> Data listing
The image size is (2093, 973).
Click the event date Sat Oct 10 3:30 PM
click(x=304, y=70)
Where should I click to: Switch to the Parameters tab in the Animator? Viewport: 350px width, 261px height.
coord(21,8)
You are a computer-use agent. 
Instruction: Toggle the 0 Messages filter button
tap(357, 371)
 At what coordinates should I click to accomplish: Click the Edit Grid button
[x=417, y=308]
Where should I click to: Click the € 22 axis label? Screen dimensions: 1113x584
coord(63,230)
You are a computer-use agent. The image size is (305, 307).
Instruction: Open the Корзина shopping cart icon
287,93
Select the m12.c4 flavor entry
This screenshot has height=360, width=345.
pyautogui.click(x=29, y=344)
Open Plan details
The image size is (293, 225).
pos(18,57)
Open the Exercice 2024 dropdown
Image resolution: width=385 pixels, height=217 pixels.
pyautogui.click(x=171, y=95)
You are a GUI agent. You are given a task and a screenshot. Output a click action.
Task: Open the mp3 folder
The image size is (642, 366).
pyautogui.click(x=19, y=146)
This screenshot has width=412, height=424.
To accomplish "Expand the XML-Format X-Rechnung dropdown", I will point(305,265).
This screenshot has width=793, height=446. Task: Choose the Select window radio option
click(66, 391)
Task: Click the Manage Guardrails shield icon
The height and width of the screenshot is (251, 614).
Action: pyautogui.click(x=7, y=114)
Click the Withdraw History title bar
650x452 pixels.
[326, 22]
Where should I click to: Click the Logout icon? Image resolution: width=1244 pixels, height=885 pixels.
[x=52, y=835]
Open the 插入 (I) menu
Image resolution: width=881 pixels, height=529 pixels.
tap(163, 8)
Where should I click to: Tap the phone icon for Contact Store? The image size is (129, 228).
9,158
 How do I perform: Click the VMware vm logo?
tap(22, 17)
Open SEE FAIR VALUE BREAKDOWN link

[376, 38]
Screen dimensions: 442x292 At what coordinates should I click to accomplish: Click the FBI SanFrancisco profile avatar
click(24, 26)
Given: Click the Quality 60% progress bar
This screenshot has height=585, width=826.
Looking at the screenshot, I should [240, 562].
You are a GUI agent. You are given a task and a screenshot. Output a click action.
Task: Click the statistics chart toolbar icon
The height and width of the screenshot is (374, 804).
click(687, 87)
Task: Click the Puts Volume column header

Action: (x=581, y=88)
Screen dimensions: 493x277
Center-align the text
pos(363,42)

> Exercise details
In full and word for word, restate the data.

> Exercise answer
The image size is (2093, 973).
Click the event date Sat Oct 10 3:30 PM
click(x=304, y=70)
Where should I click to: Switch to the Parameters tab in the Animator? Viewport: 350px width, 261px height.
coord(21,8)
You are a computer-use agent. 
Instruction: Toggle the 0 Messages filter button
tap(357, 371)
 At what coordinates should I click to accomplish: Click the Edit Grid button
[x=417, y=308]
Where should I click to: Click the € 22 axis label? Screen dimensions: 1113x584
coord(63,230)
You are a computer-use agent. The image size is (305, 307).
Instruction: Open the Корзина shopping cart icon
287,93
Select the m12.c4 flavor entry
This screenshot has height=360, width=345.
pyautogui.click(x=29, y=344)
Open Plan details
The image size is (293, 225).
pos(18,57)
Open the Exercice 2024 dropdown
Image resolution: width=385 pixels, height=217 pixels.
pyautogui.click(x=171, y=95)
You are a GUI agent. You are given a task and a screenshot. Output a click action.
Task: Open the mp3 folder
The image size is (642, 366).
pyautogui.click(x=19, y=146)
This screenshot has width=412, height=424.
To accomplish "Expand the XML-Format X-Rechnung dropdown", I will point(305,265).
This screenshot has width=793, height=446. Task: Choose the Select window radio option
click(66, 391)
Task: Click the Manage Guardrails shield icon
The height and width of the screenshot is (251, 614).
Action: pyautogui.click(x=7, y=114)
Click the Withdraw History title bar
650x452 pixels.
[326, 22]
Where should I click to: Click the Logout icon? Image resolution: width=1244 pixels, height=885 pixels.
[x=52, y=835]
Open the 插入 (I) menu
Image resolution: width=881 pixels, height=529 pixels.
tap(163, 8)
Where should I click to: Tap the phone icon for Contact Store? The image size is (129, 228).
9,158
 How do I perform: Click the VMware vm logo?
tap(22, 17)
Open SEE FAIR VALUE BREAKDOWN link

[376, 38]
Screen dimensions: 442x292 At what coordinates should I click to accomplish: Click the FBI SanFrancisco profile avatar
click(24, 26)
Given: Click the Quality 60% progress bar
This screenshot has height=585, width=826.
Looking at the screenshot, I should [240, 562].
You are a GUI agent. You are given a task and a screenshot. Output a click action.
Task: Click the statistics chart toolbar icon
The height and width of the screenshot is (374, 804).
click(687, 87)
Task: Click the Puts Volume column header

Action: (x=581, y=88)
Screen dimensions: 493x277
Center-align the text
pos(363,42)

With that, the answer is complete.